A SEARING VOYAGE BEYOND THE UNKNOWN.
Oil of Every Pearl's Un-Insides (2018) - SOPHIE
Oil of Every Pearl's Un-Insides (2018) - SOPHIE

Those that read music’s paradigm shifts as culture’s doomsday clock might find themselves offended by hyperpop’s name. “Hyper” inferring a childish rampage ending in tears, an attention deficit, a cocaine toothache, warp speed and the sharpened pin, augmenting “Pop”, as in the easily accessible, the populist, the popular but not the cool, in fact the derivative, the capital, the bubble ready to burst. Pop’s course is downright unsteering, and its crop yield means that it is programmed by nobody you could imagine, not even those cruel, faceless 0.0001% arbiters still paranoid about the other decimals. Pop runs itself on a mass default mode network made of its own antibodies. Anything dangerous or off-key that rises to the scum of its soup should be considered a ploy, or an alarm bell, because everything that the vanguards foresaw in their mirror has turned true. And yet the paradox remains crystal: SOPHIE steered pop, and she still sounds dangerous.


We might be even more stumped at where the genre’s register of eurodance and emoscreamo aesthetic on the mainstream collider has left listeners’ anticipation of societal collapse, somewhere between a disdain for the drowns of modernity and a celebration of its most noxious qualities.
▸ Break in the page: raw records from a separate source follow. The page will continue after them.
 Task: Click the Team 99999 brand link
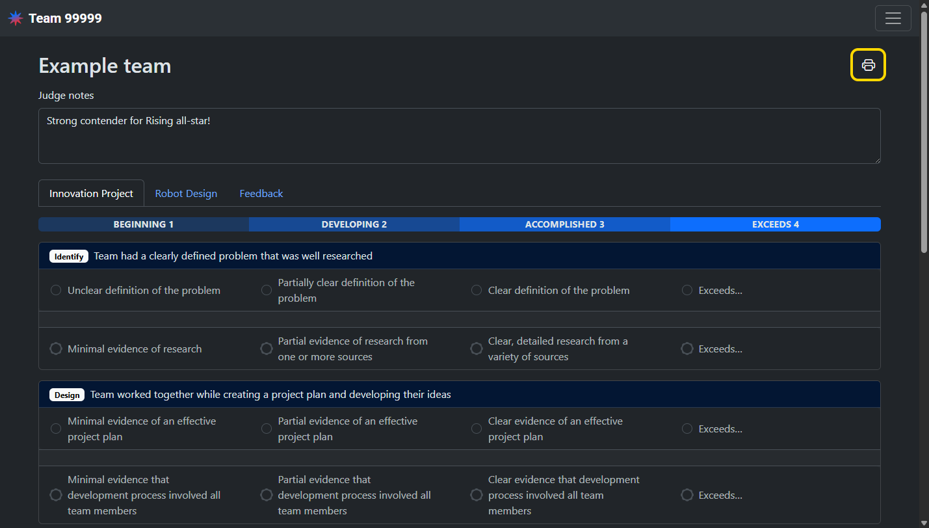[65, 18]
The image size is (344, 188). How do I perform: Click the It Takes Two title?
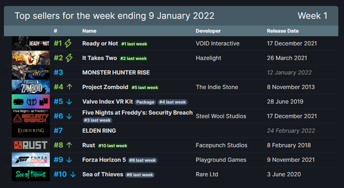pos(100,58)
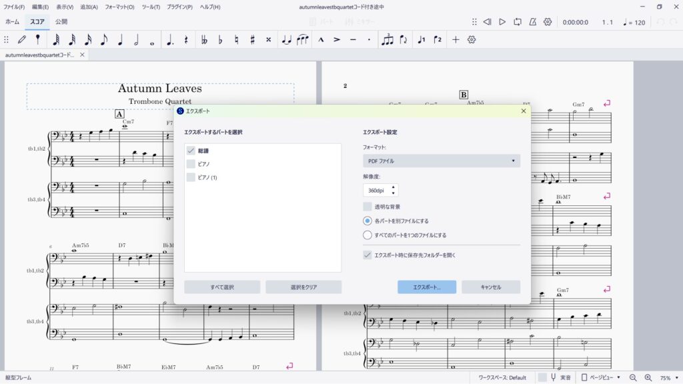Click the pencil note input icon
Viewport: 683px width, 384px height.
(x=22, y=40)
Somewhere between a cyber bath and the burning of the world. Escaping residual, breathless and in bad taste from its lysergic insurgency is some bimbo Barrabas praying for plastic. The homogenization of total culture is quite the party and because discordances come faster and harder, they feel like fireworks. Hyperpop was always on the horizon - it’s pink, and it’s made of twilight. It’s your middle-school disco, sugar-crushed and blush late. At its forefront is a reappreciation of mid-noughties cringe that you may have hastily cast off in the skinshed of joy to labour coolness. This same rosy maximialism can be found in Gecs’ Linkin Park tribute, the recent readmission of Skrillex into the popular consciousness, and Jenny Alien’s earnest rendition of Nickelback’s 'Rockstar' that dreams for hedonism without hangovers. If the lyrics of SOPHIE’s statement piece, ‘IMMATERIAL’, aim to hold the lonely girl she once knew in impossible rhapsodies through the lens of the pop music she would instantly recognise, then it is clear that in this land the inner child is the most divine. In the sticky floor saturnalia of the school disco, twirling too is the night. The stirred star shellac of fission. In this glitz it still rumbles with oceanic possibility.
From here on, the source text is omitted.